Bueno, esa es la apariencia. A poco que uno indague, descubre que también hay millares de individuos que, como yo, lo pasan fatal cada vez que se encierran en un avión, más aún si es para cruzar el océano, y que se pasan las interminables horas pensando: "¿Qué diablos hago en mitad del Atlántico? Porque es ahí donde estoy, no me engañan". Durante los últimos años, además, he logrado evitar esta clase de viajes con variados pretextos: que si estaba escribiendo una novela muy larga y no podía desconcentrarme durante un par de semanas; que si no estaba dispuesto a visitar los Estados Unidos mientras Bush Jr los gobernara; que si encontrarme en un festival literario con más de cien escritores me parecía un preanuncio del infierno. Entre unas tonterías y otras, hará unos diez años que no atravieso ese océano, de lo cual me arrepiento ahora un poco, pues, al haberme desacostumbrado, la cosa me parece no una montaña, sino los Andes, que por cierto habré de sobrevolar de Santiago a Buenos Aires, quién me manda.

Sin embargo he padecido épocas peores, en las cuales me comportaba como un niño -para mis adentros, descuiden, nunca he protagonizado una escena de pánico, ni me he bajado de un aparato a punto de despegar, como mi amigo Antonio Gasset hace mil años, al que admiro por ello-. Para empezar, intentaba hacerme a la idea de que estaba en un autobús o en un ascensor, para lo que era fundamental no mirar nunca por la ventanilla, ni de reojo. Compraba el periódico-sábana más grande que hallara en el quiosco para llevarlo desplegado durante todo el vuelo, fingiendo leerlo, y que sus páginas me taparan hasta el último resquicio de vacío.

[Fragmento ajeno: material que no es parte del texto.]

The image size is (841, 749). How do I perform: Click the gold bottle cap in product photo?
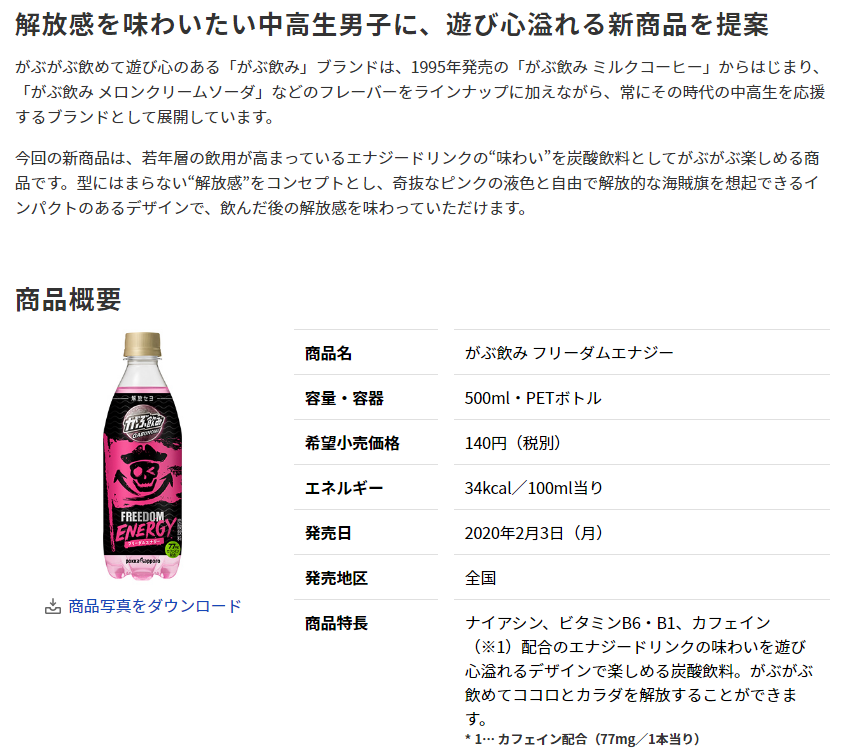pyautogui.click(x=142, y=344)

Desarrollé manías que me suena haber contado alguna vez en otro sitio: me parecía un mal augurio que algún pasajero estuviera de pie en el pasillo mucho rato, charlando con sus amistades, y si ese pasajero era japonés el augurio se me convertía en pésimo, no por racismo, sino porque los japoneses dan la impresión de no ser muy conscientes de los peligros a que se exponen … o que causan (no en balde inventaron los kamikazes). Como en esos estrechos tubos no hay madera, llevaba cerillas de ese material para tocarlas, hasta que algunos lectores y amigos benévolos me regalaron unas piececitas de diferentes maderas que pudiera manosear a gusto. Esta última costumbre -la verdad- no la he abandonado, así que alterno unas que llevan en francés sus respectivos nombres, y al iniciarse cada despegue pienso como un idiota: "A ver cómo te portas, acajou, o santal, o padouk, o bois de rose", según cuál me acompañe (una para la ida y otra para la vuelta, por lo menos). Sí, lo confieso: les hablo en silencio a los trocitos de maderas nobles, como un anormal y encima cursi, por lo del francés sobre todo. Ni que decir tiene que me pasaba los vuelos con la agotadora sensación de ser yo quien conducía el aparato y de que de mi tensión, esfuerzo y alerta dependía que llegáramos a buen puerto. Me contaban que los pilotos suelen ir tan tranquilos la mayor parte del tiempo, y oscilaba entre no creérmelo y pensar: "Ya pueden; se desentienden de todo porque soy yo quien lleva la nave, a cuestas prácticamente".

He hablado en pasado como si estuviera ya libre de incurrir en estas supersticiones ridículas. Ahora que se me avecinan doce horas en el aire no estoy muy seguro de si no tendré que recuperar el presente de indicativo. Si me atrevo a contarlas aquí es porque tampoco ustedes me engañan: sé que una gran parte, cuando vuela, va pensando parecidas sandeces y que es gracias a nosotros como el avión se sostiene y no se cae. Normalmente. (Y toco madera.)